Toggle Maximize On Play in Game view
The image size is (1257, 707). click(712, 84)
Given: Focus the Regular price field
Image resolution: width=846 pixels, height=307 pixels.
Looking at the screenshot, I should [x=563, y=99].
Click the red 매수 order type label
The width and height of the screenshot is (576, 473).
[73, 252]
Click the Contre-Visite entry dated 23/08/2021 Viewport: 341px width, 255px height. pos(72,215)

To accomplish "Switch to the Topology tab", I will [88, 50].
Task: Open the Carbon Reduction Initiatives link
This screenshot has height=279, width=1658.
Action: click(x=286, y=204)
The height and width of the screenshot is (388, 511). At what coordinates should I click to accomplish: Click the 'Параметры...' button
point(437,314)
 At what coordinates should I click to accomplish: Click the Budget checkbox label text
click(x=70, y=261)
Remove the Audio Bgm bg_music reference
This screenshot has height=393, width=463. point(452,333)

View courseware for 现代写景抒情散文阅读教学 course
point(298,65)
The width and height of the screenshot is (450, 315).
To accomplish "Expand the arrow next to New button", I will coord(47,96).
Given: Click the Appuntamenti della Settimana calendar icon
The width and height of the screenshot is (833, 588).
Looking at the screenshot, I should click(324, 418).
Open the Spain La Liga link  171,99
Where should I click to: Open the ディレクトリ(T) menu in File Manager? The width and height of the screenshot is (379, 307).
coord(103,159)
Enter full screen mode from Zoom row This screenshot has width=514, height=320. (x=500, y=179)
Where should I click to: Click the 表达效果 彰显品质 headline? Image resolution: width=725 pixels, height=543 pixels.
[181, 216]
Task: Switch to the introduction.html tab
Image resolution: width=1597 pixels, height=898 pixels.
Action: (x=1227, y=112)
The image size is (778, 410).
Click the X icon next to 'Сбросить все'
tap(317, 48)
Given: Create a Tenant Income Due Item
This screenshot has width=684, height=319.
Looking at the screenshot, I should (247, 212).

···

* [Prompt]:
Copy the lines in the records above word for word, starting with the line that contains "Remove the Audio Bgm bg_music reference" and going on through the last line of the records.

* [Output for this exercise]:
Remove the Audio Bgm bg_music reference
This screenshot has height=393, width=463. point(452,333)

View courseware for 现代写景抒情散文阅读教学 course
point(298,65)
The width and height of the screenshot is (450, 315).
To accomplish "Expand the arrow next to New button", I will coord(47,96).
Given: Click the Appuntamenti della Settimana calendar icon
The width and height of the screenshot is (833, 588).
Looking at the screenshot, I should click(324, 418).
Open the Spain La Liga link  171,99
Where should I click to: Open the ディレクトリ(T) menu in File Manager? The width and height of the screenshot is (379, 307).
coord(103,159)
Enter full screen mode from Zoom row This screenshot has width=514, height=320. (x=500, y=179)
Where should I click to: Click the 表达效果 彰显品质 headline? Image resolution: width=725 pixels, height=543 pixels.
[181, 216]
Task: Switch to the introduction.html tab
Image resolution: width=1597 pixels, height=898 pixels.
Action: (x=1227, y=112)
The image size is (778, 410).
Click the X icon next to 'Сбросить все'
tap(317, 48)
Given: Create a Tenant Income Due Item
This screenshot has width=684, height=319.
Looking at the screenshot, I should (247, 212).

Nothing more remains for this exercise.